• [READING TEXT]:

Japan 3-1 Denmark

So they do come in threes after all. In this instance it wasn’t misfortunes that did so though, but goals – Japanese goals.

I am delighted that my prediction of a cagey draw was way off the mark, and am still reeling a little at the brutal manner with which Japan went about their business against Denmark.

I am happy to concede that I was also wrong about something else on Thursday night. As Keisuke Honda stood threateningly over the ball 467 yards from goal an expectant murmur was spreading around the pub. I smiled to myself, enjoying the Japanese fans’ enthusiasm and optimism but knowing that it wasn’t possible to score from there.

Oh. Wow.

This spectacular strike was more than just a thunderbolt that puts all of the complaints about the Jabulani being impossible to control, manipulate or swerve to bed, though. It was a breakthrough for the Japanese team and proof positive to them that taking risks – something they traditionally don’t do often enough – can bring about fantastic rewards. As if to confirm this point, Yasuhito Endo tried his luck ten minutes later and found similar results – and the top corner of Thomas Sorenson’s goal. Still not quite believing, the same player later upped the stakes a little, this time attempting to float one over the Stoke keeper from nigh-on the halfway line. He hit the bar.

• [GIVEN MATERIAL]:
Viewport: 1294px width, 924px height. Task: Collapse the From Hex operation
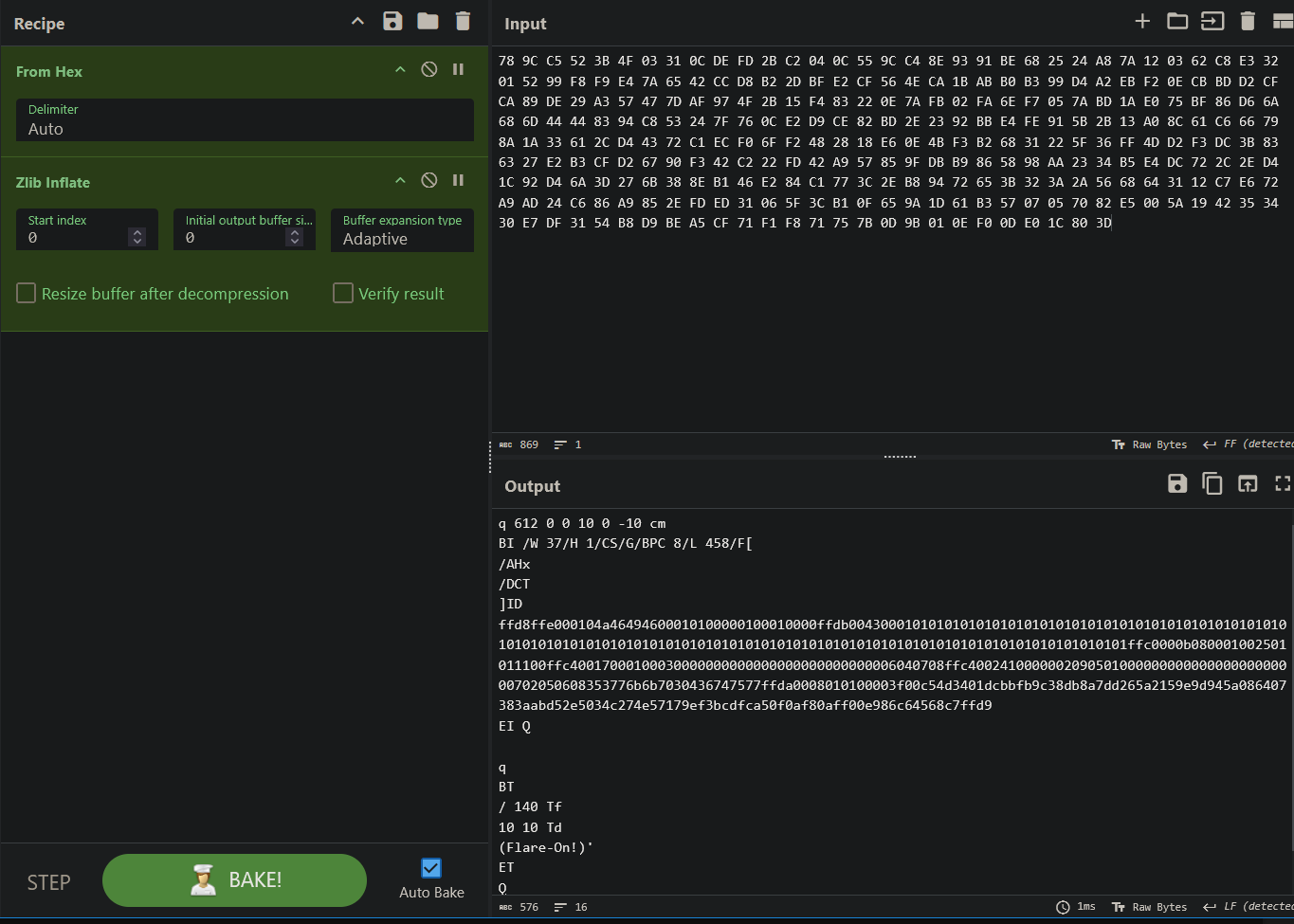click(400, 70)
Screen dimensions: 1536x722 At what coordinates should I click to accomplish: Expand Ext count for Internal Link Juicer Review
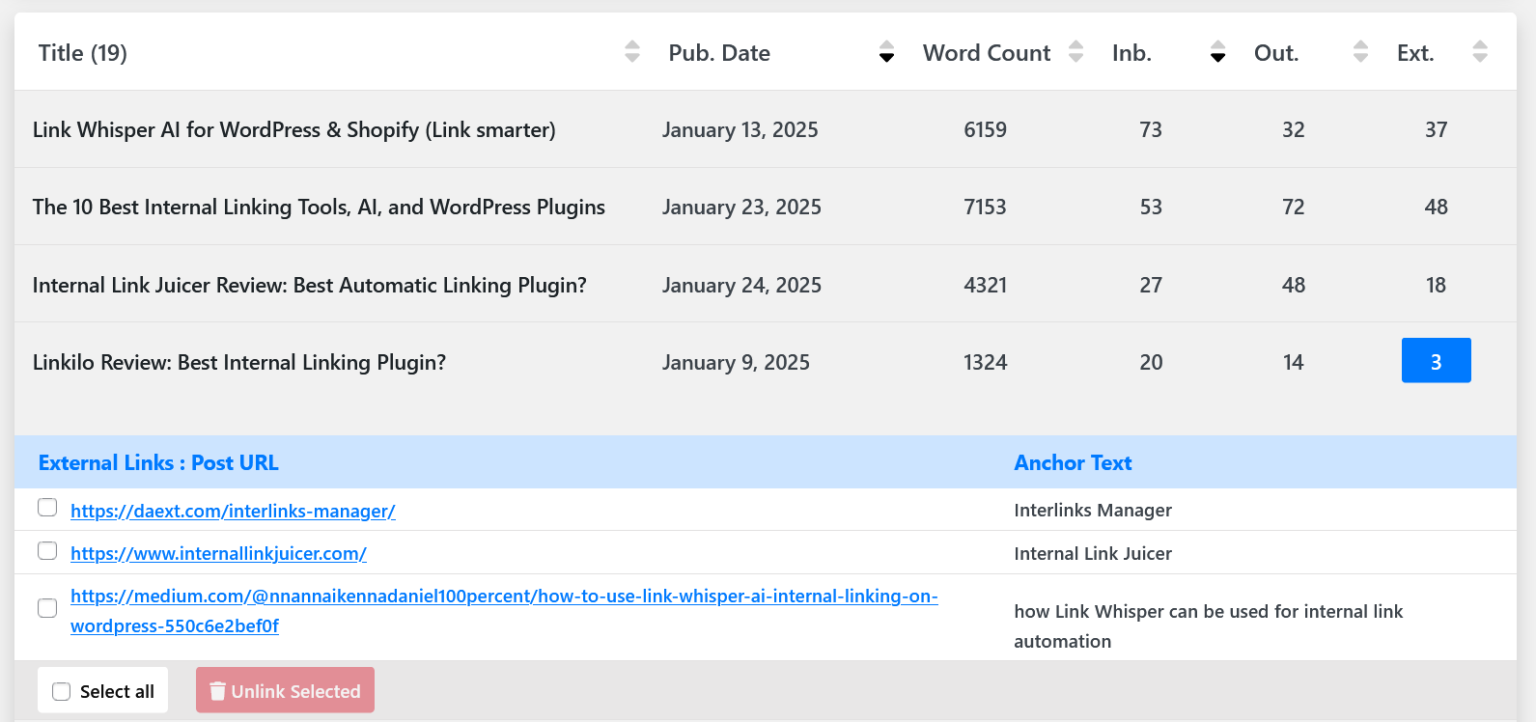coord(1436,284)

• [LIST OF TASKS]:
#1 Answer these questions from the match report:
(a) What result had the writer predicted for the game?
(b) Where was the writer watching the match?
(c) What did Yasuhito Endo's attempt from nearly the halfway line hit?
#2 Please copy the match report word for word between "Japan 3-1 Denmark" and "business against Denmark.", inclusive.
#3 Extend the Japan–Denmark match report beyond its final sentence.
The data have no connection to the match report.

• [RESPONSES FOR EACH TASK]:
#1
(a) A cagey draw.
(b) In a pub.
(c) The bar.

#2
Japan 3-1 Denmark

So they do come in threes after all. In this instance it wasn’t misfortunes that did so though, but goals – Japanese goals.

I am delighted that my prediction of a cagey draw was way off the mark, and am still reeling a little at the brutal manner with which Japan went about their business against Denmark.

#3
Despite bossing proceedings and dealing with the Danish fight-back with composure and authority Japan did concede though – with John Dahl-Tomasson notching the most depressing of goals, the rebound from a softly awarded penalty – and the Samurai Blue were made to deal with another personal demon. While they often wilt when under pressure from a team who sense a way back into the game though, they remained resolute and continued to attack.

This resulted in Shinji Okazaki – a goal from whom I had earlier opined would be the icing on the cake – finishing the game off after some sublime and unselfish approach play by Honda. This goal will do wonders for the Shimzu S-Pulse striker’s confidence, and his CSKA Moscow teammate perhaps also realised the importance of having your number nine amongst the goals.

While, as with the Cameroon game, this was another phenomenal team performance, it would be amiss not to give Honda his dues as the standout performer this time after a sensational display. He looked at total ease throughout the 90 minutes and played with a strength, intelligence and assuredness that will have surely put the seal on his status as a future Premier League player.

In years to come this could very well be looked back on as the game in which he not only announced himself to the world, but also when he truly realised himself that he was able to compete at the top level. He has of course never been lacking in confidence or ambition – and anybody with any knowledge of the Japanese game had singled him out as the team’s hope in South Africa – but such hype always needs to be backed up on the pitch. Against Denmark he did that.

If this is the case the man himself was far from letting it slip though, and his post-match interview gave the clearest insight into his character.

“For Japan it’s a big win. I’m glad we won but I am not satisfied. The next game is more important. I want to show the Japanese that nothing is impossible. We have to still go further and step by step we have to go about doing this. There will be challenges, but I believe the team as a whole can succeed here.”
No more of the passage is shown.